---------- MATERIALS PROVIDED ----------

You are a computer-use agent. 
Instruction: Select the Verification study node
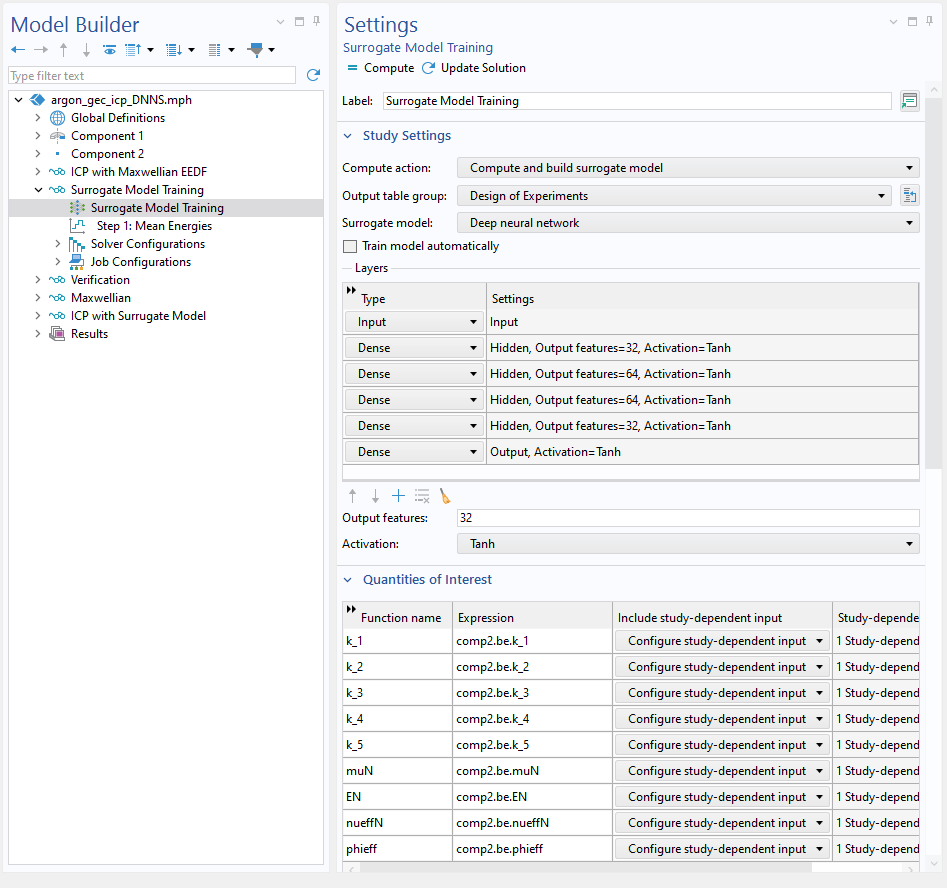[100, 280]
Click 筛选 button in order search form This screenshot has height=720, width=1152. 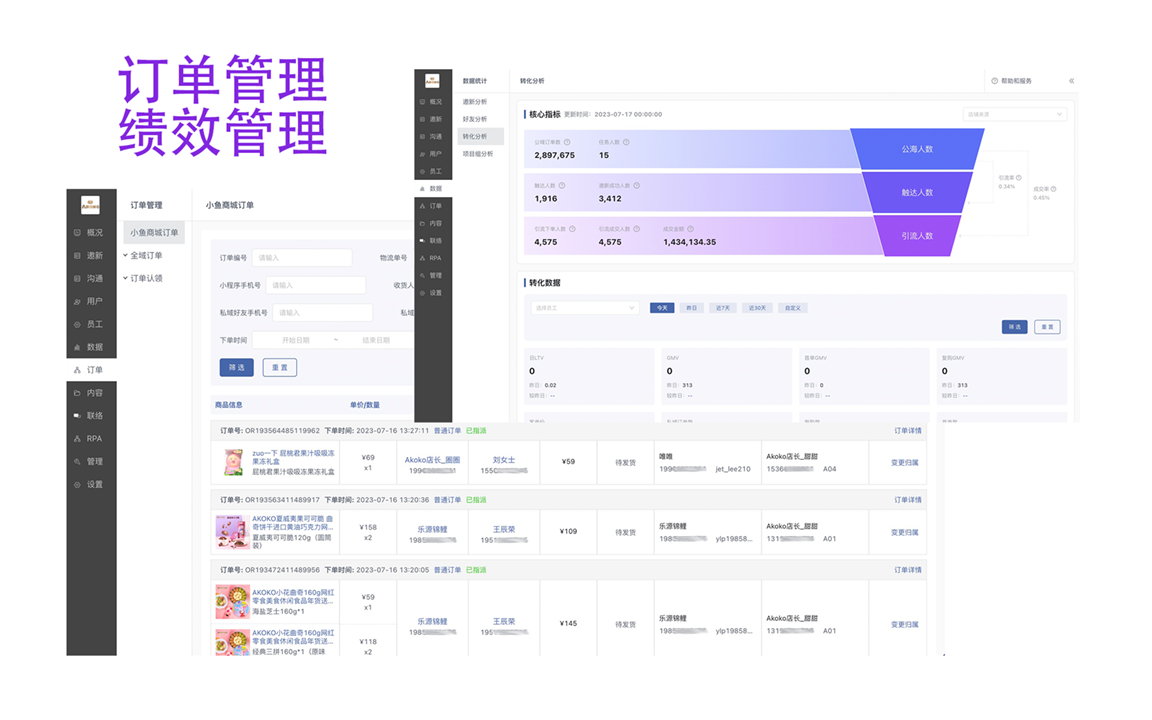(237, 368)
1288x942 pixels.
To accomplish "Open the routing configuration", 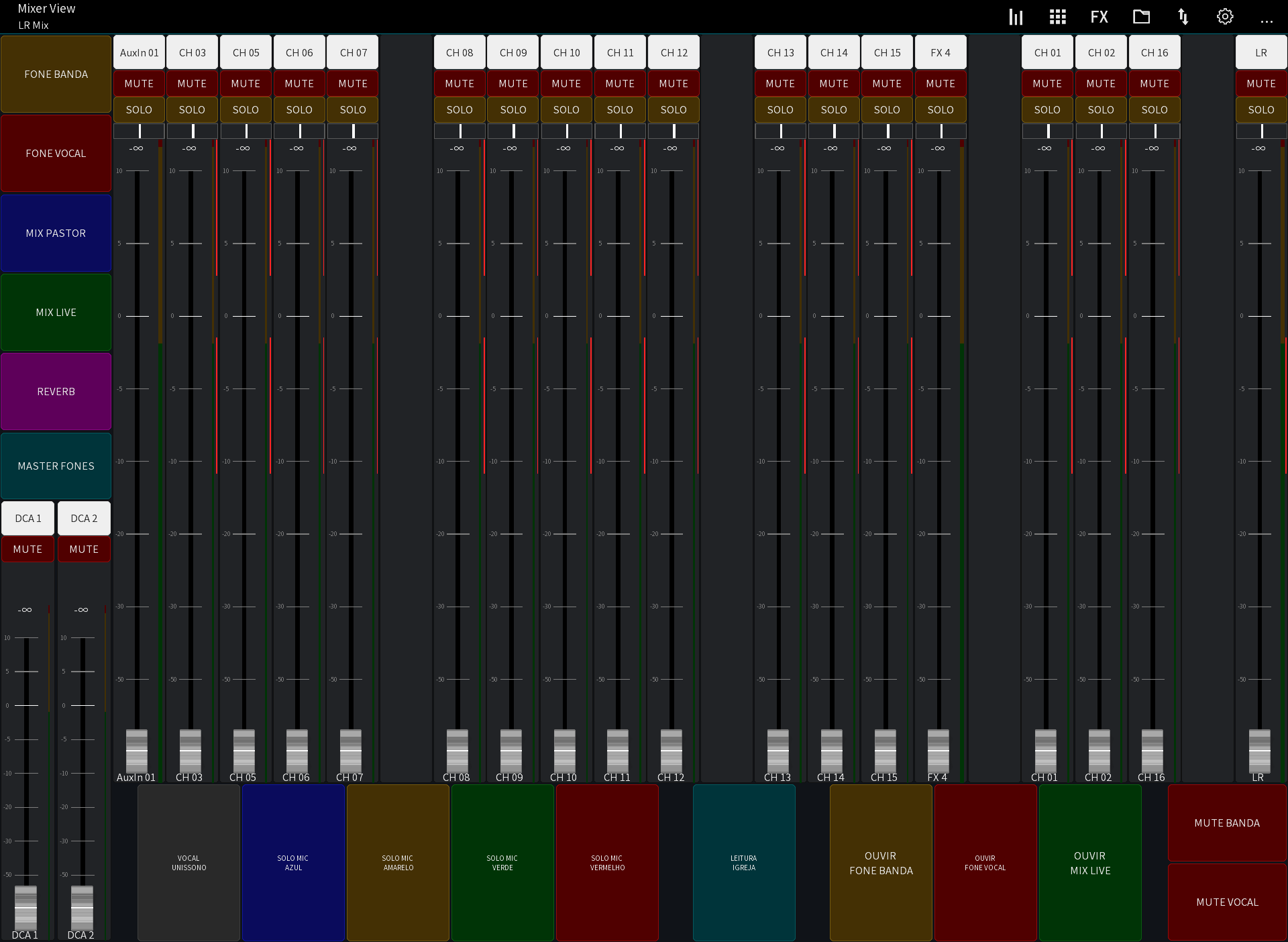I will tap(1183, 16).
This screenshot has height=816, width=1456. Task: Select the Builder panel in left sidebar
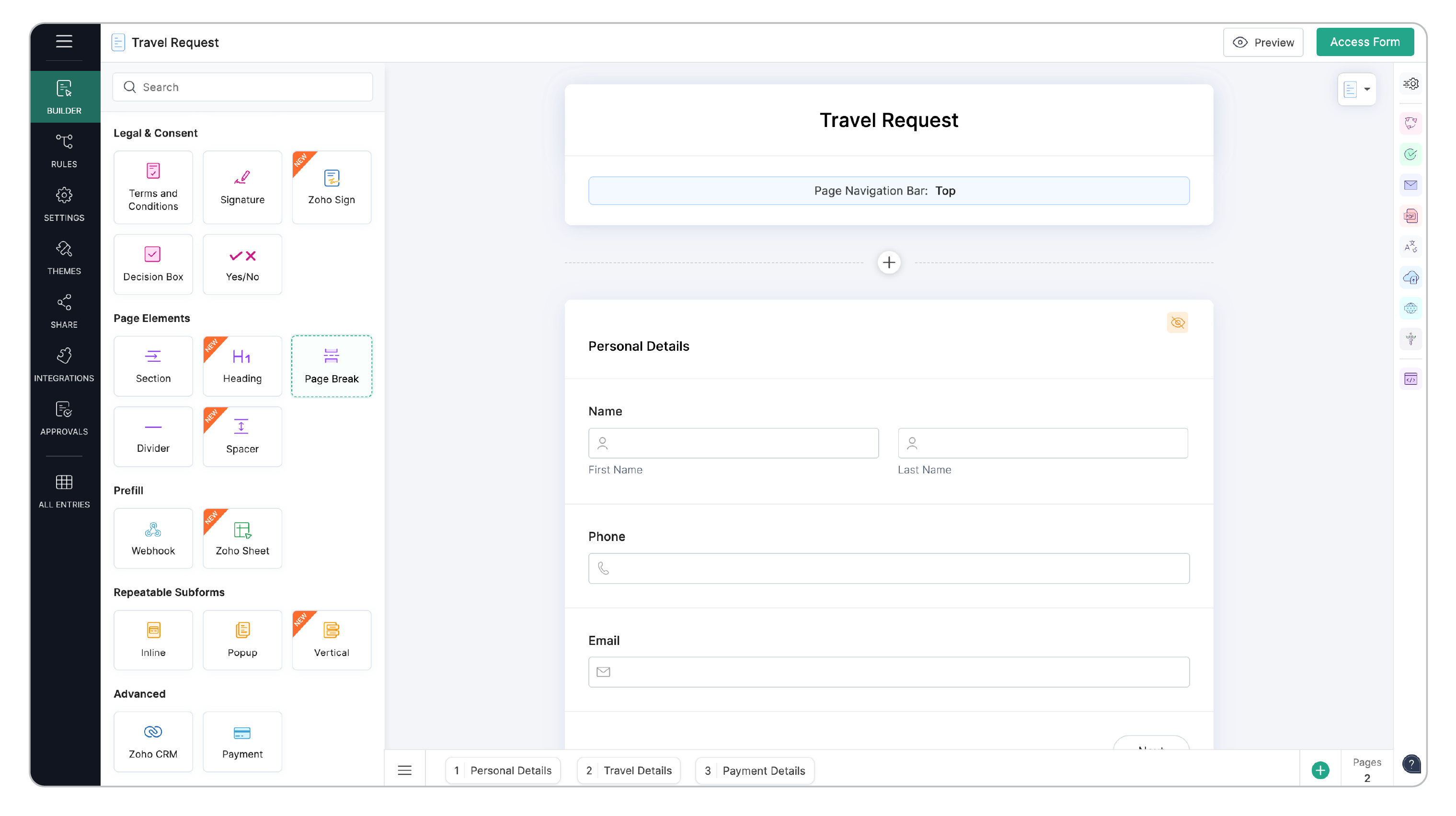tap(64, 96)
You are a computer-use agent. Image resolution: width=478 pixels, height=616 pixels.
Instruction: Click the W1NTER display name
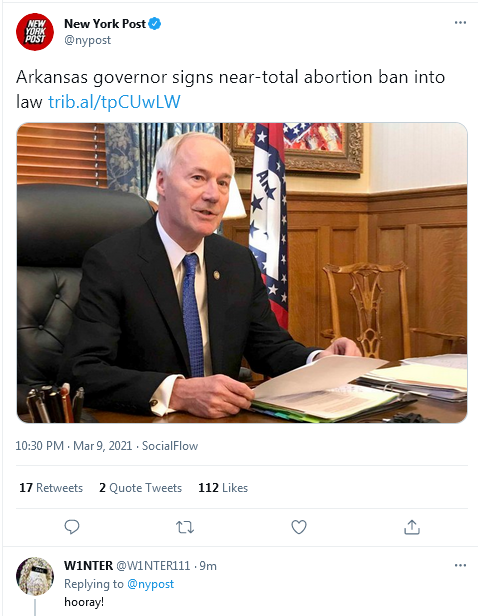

----------

WHAT THIS TASK INVOLVES:
Rename "display name" to "username" in the part of the data that opens with the line containing "You are a computer-use agent. Image" and runs to the end of the data, keeping everything else unchanged. Leave the pictures out of your answer.

RESPONSE BELOW:
You are a computer-use agent. Image resolution: width=478 pixels, height=616 pixels.
Instruction: Click the W1NTER username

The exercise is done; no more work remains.